(Collected data)
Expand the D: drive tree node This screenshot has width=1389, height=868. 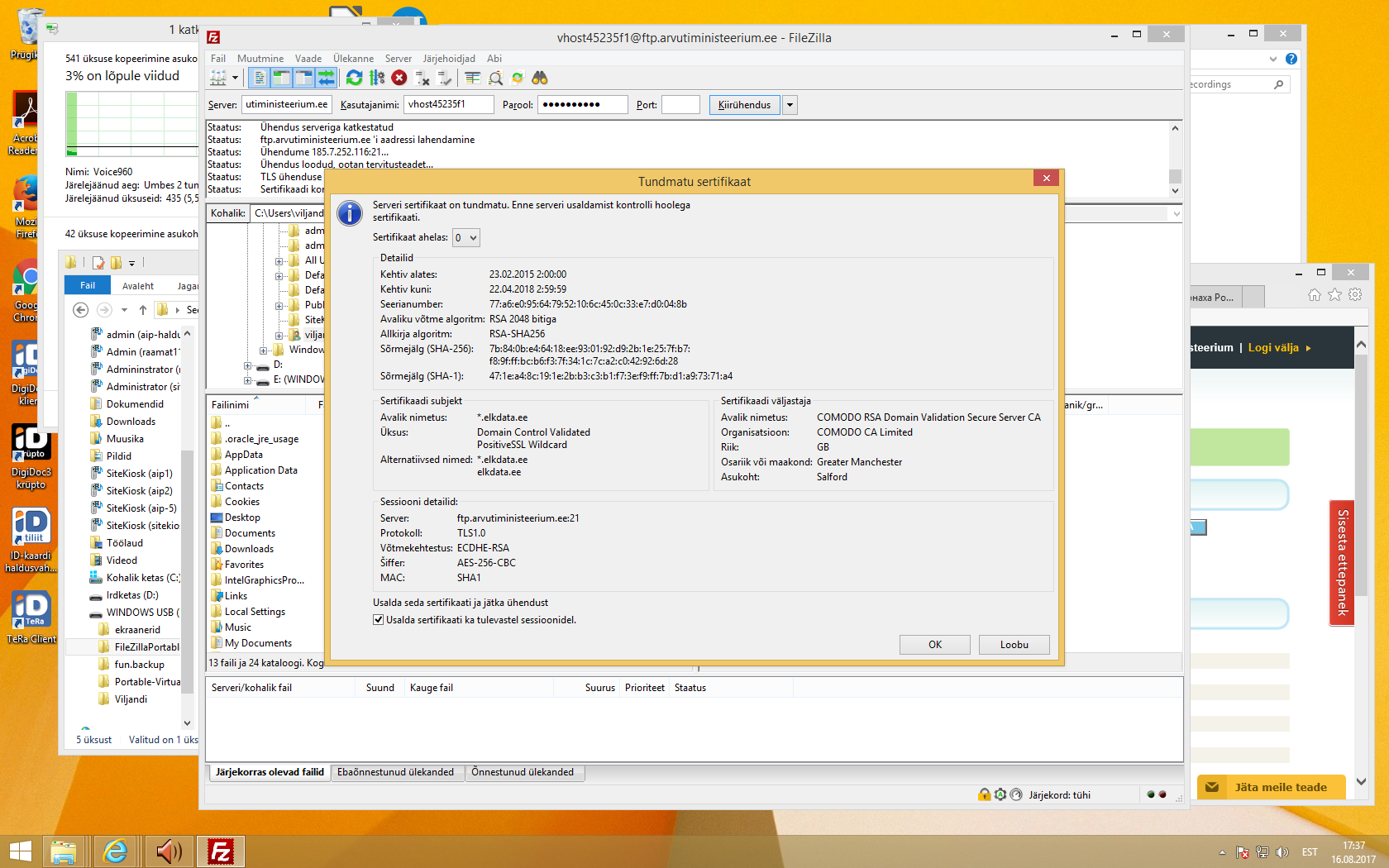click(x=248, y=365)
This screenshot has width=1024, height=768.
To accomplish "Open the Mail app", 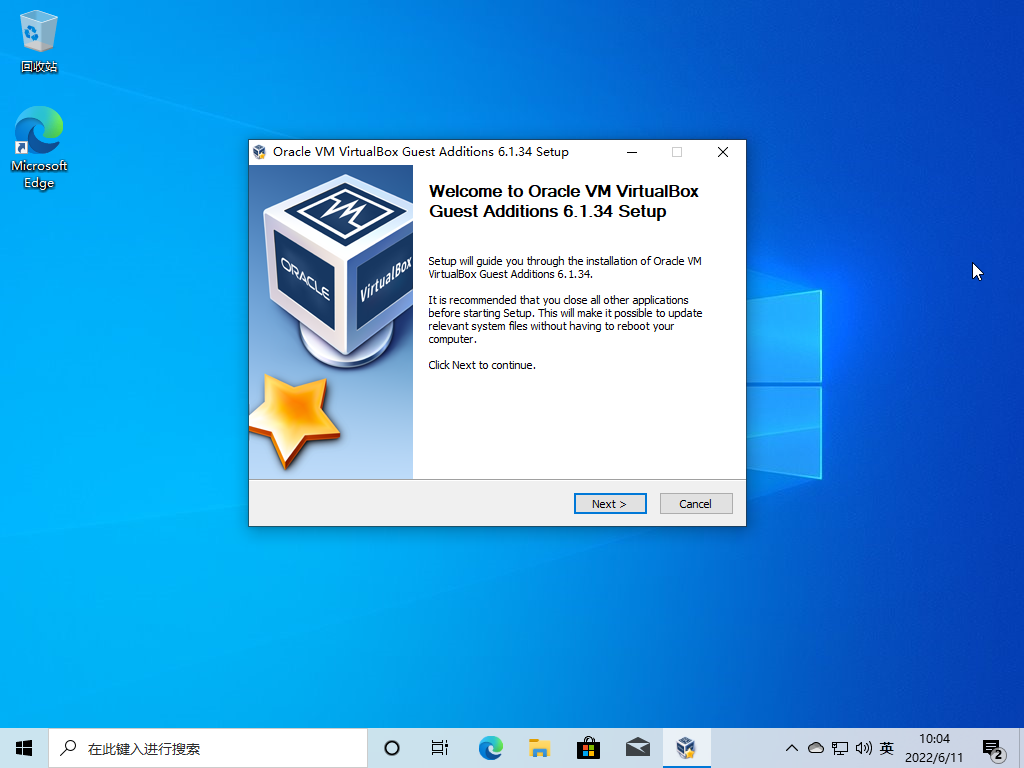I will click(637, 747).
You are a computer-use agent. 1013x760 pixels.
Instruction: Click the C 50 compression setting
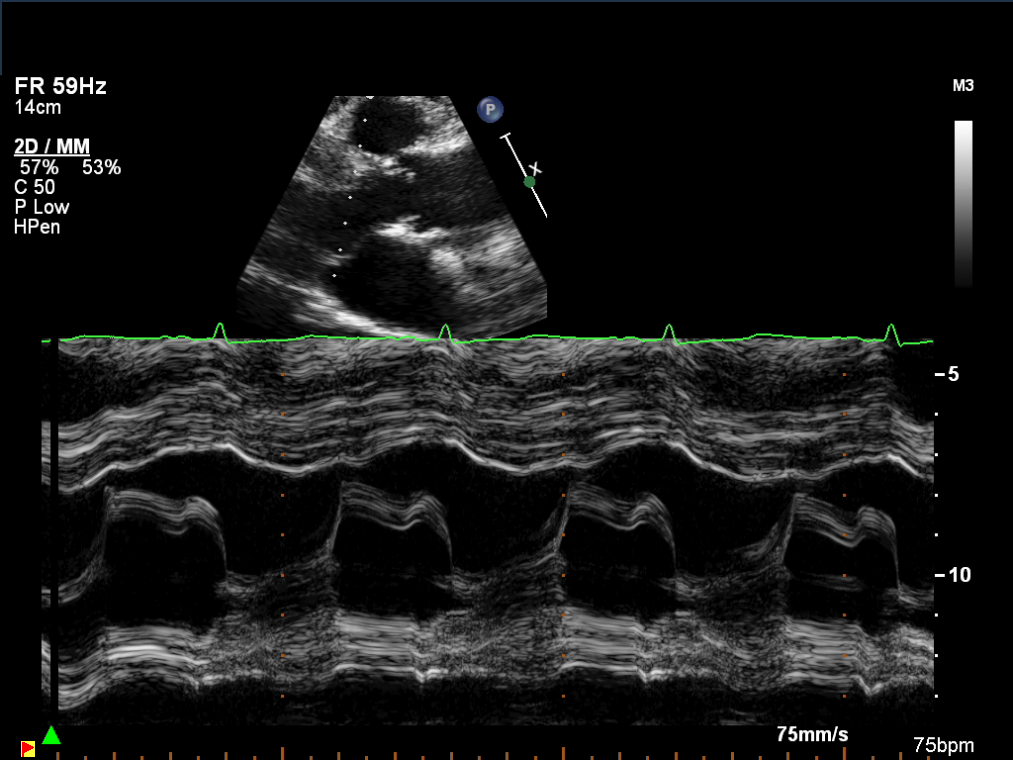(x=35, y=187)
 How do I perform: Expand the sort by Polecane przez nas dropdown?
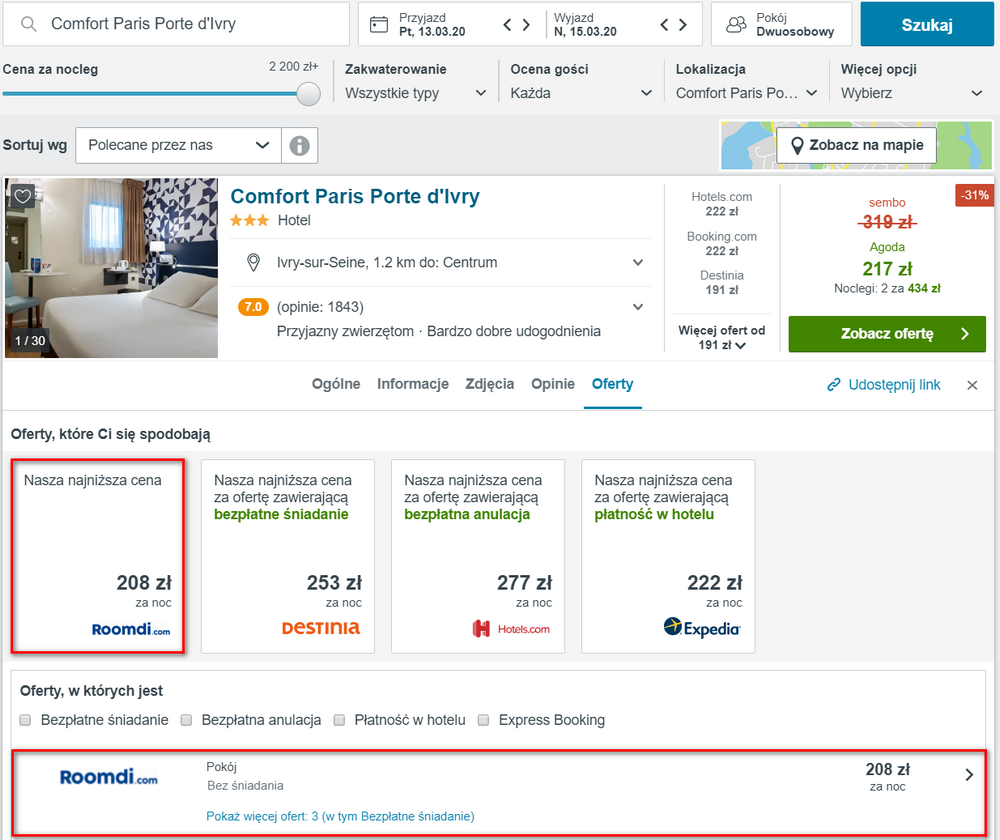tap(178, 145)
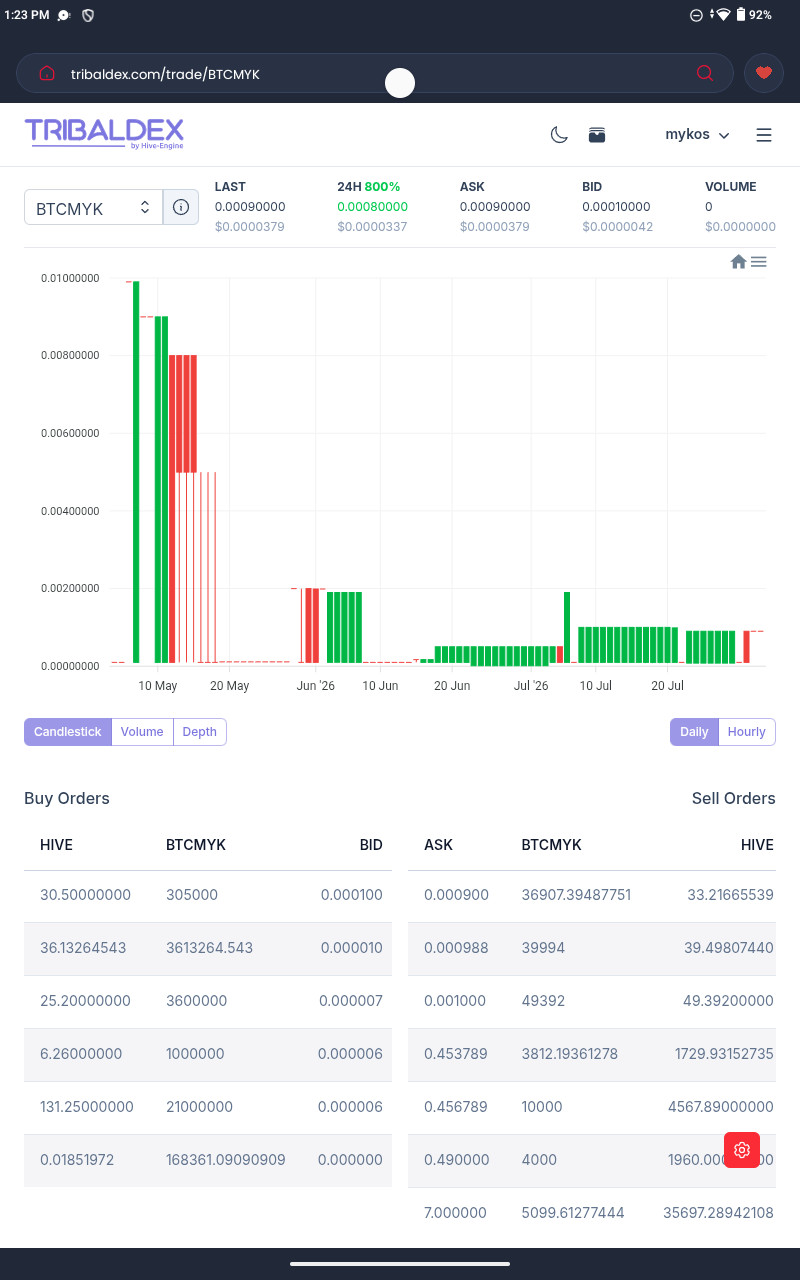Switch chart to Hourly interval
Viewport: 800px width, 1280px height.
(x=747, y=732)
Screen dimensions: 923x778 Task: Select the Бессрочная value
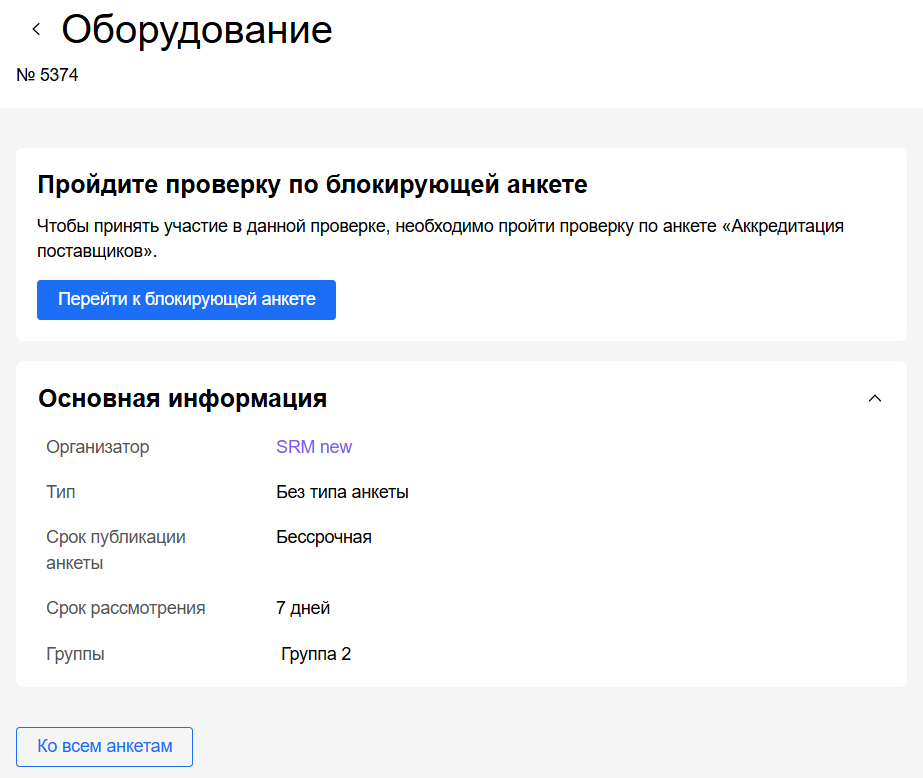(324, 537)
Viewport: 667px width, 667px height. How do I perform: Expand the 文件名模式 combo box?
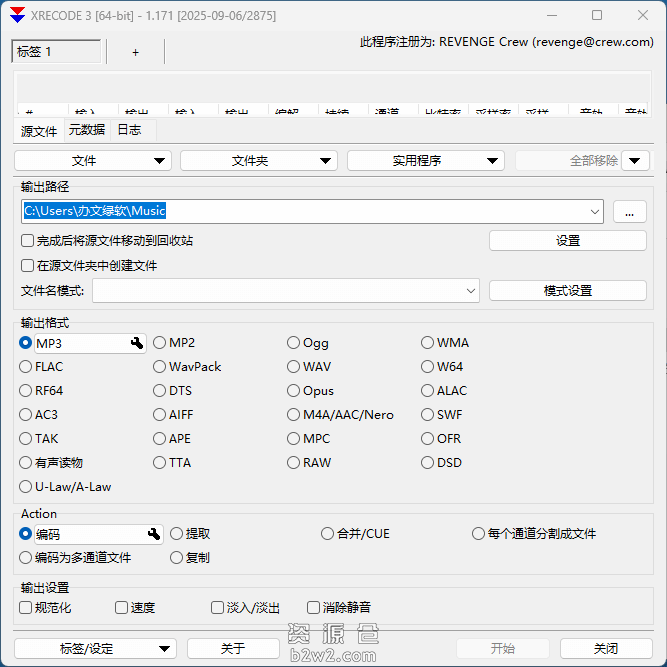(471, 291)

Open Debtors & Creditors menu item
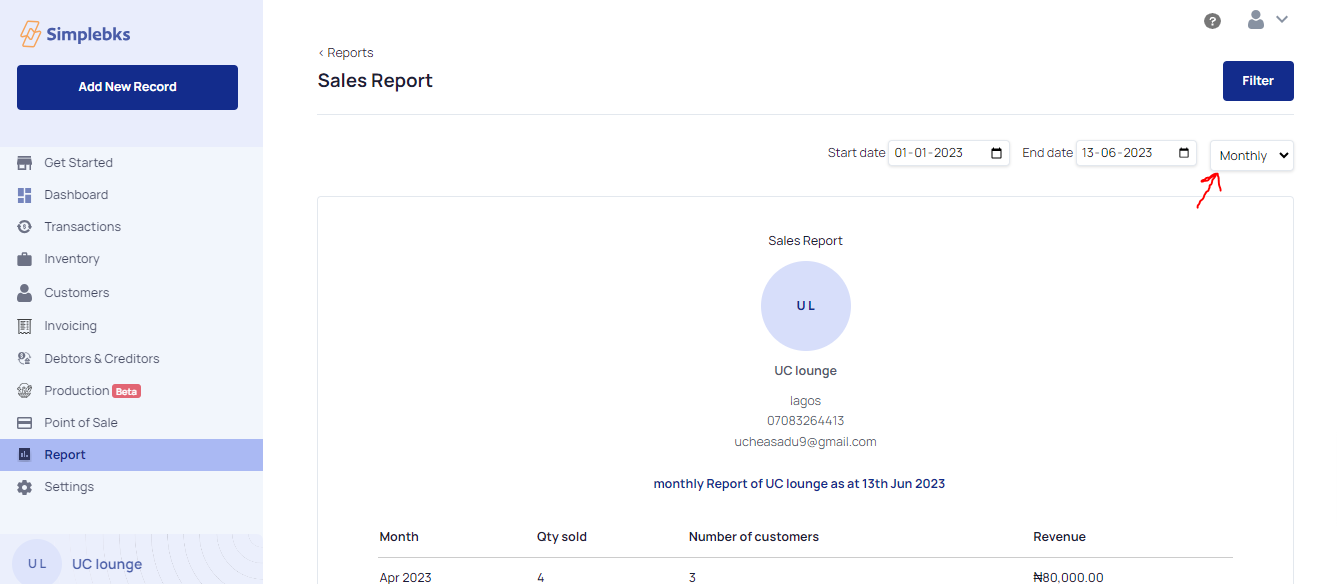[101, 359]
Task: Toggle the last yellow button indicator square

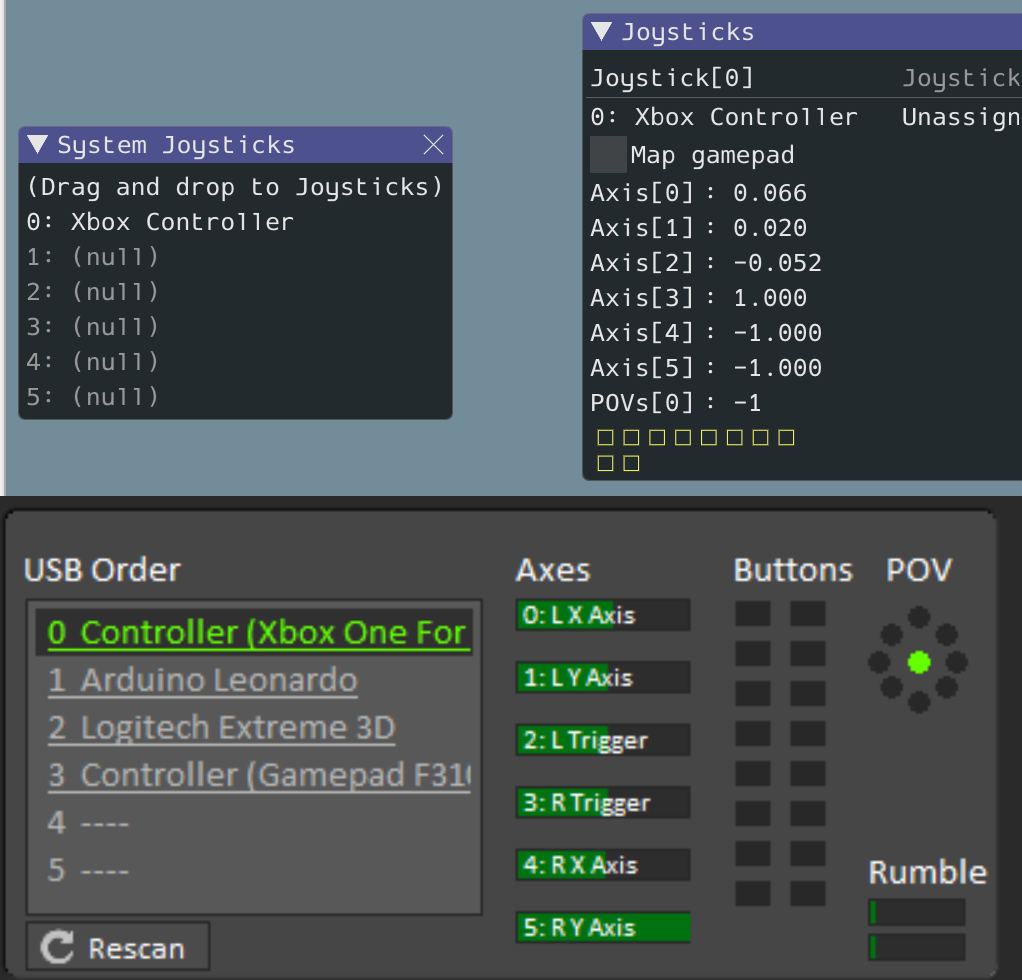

### What to work on
Where the line with "Open Debtors & Creditors menu item" appears in the entries above, begin there and restate every line to the end word for word, minus the pictures.

### Response to this task
Open Debtors & Creditors menu item
[101, 359]
Task: Toggle the last yellow button indicator square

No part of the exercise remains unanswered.